Abstract
Purpose: Lymphedema is an irreversible disorder often seen as a postoperative side effect in breast cancer survivors. We aimed to identify serum factors that are associated with lymphedema risk in breast cancer survivors. Methods: This study recruited 60 volunteer breast cancer survivors. Participants were classified into either a CTRL group who underwent sentinel lymph node biopsy (SLNB), a RISK group who underwent axillary lymph node dissection (ALND) with removal of fewer than five lymph nodes, or an LE group who underwent ALND with removal of more than five lymph nodes.
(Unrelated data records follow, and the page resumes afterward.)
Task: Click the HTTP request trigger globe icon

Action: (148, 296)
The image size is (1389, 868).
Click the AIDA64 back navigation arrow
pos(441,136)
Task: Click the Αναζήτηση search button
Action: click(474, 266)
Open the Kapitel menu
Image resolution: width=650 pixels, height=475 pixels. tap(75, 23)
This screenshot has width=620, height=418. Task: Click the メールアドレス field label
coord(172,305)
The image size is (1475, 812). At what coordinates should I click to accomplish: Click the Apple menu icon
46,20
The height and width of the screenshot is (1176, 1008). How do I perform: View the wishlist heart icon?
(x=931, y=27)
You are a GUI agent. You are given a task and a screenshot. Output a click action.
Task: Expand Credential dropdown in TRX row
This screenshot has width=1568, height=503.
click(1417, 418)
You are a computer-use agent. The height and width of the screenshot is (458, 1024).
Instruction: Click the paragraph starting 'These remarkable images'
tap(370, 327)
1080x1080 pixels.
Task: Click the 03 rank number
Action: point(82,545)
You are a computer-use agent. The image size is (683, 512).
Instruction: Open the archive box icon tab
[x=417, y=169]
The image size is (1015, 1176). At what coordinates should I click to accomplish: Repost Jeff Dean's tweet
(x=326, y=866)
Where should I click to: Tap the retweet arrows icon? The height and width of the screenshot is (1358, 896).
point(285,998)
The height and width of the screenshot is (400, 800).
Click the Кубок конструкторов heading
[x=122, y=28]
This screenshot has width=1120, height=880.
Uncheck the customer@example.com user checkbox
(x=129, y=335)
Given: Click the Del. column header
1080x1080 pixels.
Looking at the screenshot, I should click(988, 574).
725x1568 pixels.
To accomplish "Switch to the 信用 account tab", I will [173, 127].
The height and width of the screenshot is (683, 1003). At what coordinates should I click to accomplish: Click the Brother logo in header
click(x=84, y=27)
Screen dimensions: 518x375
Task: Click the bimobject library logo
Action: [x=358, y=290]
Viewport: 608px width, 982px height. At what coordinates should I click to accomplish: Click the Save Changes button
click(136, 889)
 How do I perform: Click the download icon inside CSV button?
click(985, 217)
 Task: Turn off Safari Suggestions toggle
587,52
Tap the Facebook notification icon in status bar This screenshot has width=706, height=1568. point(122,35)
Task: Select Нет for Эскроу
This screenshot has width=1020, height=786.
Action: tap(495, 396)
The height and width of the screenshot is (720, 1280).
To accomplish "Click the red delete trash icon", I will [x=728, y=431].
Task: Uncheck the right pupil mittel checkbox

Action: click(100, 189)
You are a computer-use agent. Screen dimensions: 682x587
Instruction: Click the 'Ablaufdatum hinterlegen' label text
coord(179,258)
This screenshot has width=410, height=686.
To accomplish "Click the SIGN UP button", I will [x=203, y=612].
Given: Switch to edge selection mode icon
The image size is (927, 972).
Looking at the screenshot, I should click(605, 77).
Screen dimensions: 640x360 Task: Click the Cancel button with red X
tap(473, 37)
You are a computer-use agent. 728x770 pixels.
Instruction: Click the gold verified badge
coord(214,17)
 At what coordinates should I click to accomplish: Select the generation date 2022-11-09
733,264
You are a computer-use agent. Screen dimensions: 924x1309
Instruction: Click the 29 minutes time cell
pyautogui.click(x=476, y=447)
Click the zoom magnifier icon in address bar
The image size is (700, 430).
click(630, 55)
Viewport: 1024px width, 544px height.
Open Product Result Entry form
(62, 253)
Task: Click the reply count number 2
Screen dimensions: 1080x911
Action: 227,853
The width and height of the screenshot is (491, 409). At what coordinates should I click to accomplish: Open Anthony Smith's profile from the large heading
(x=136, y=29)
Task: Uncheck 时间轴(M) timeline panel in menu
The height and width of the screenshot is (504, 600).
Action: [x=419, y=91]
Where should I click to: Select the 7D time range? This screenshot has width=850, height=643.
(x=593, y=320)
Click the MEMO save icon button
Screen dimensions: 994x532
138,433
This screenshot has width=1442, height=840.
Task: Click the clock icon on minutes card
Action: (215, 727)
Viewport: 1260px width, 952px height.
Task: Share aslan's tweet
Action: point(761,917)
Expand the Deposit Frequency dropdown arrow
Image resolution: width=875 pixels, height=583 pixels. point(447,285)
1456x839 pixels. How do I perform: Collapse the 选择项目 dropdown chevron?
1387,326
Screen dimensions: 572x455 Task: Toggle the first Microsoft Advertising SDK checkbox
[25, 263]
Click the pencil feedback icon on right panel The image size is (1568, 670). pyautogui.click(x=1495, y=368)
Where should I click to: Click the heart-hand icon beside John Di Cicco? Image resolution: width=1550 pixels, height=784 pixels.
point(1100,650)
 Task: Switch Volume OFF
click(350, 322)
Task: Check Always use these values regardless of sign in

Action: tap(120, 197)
Bioimpedance was measured to determine the ratio of extracellular water (ECW) to total cellular water (TCW) and single-frequency bioimpedance analysis (SFBIA) ratios. Serum lipid profiles were compared among the groups using label-free quantitative proteomics with the nano-liquid chromatography (LC)-tandem mass spectrometer (MS/MS) and emPAI method. Results: The CTRL, RISK, and LE groups had similar body weights and body mass indexes (BMIs) (<25 kg/m2). The LE group showed a higher grade of lymphedema severity compared to the RISK and CTRL groups. Lymphedema indices such as the ECW/TCW ratio and SFBIA ratio at 1 and 5 kHz were greatly increased in the LE group. Serum total cholesterol (total-C) level was higher in the LE group without affecting atherogenic index. Serum proteomics revealed that fibronectin 1 (FN1), apolipoprotein E (ApoE), antithrombin (ANT3), and complement C4 had different abundance values among the groups. ELISA confirmed that FN1 and ApoE were significantly elevated in both the RISK and LE groups compared to the CTRL group. Conclusions: Changes in serum FN1 and ApoE levels were detected prior to changes in serum total-C level and lymphedema indices such as SFBIA ratio. Therefore, elevation in serum FN1 and ApoE concentrations could likely be used to monitor the risk of lymphedema in breast cancer survivors.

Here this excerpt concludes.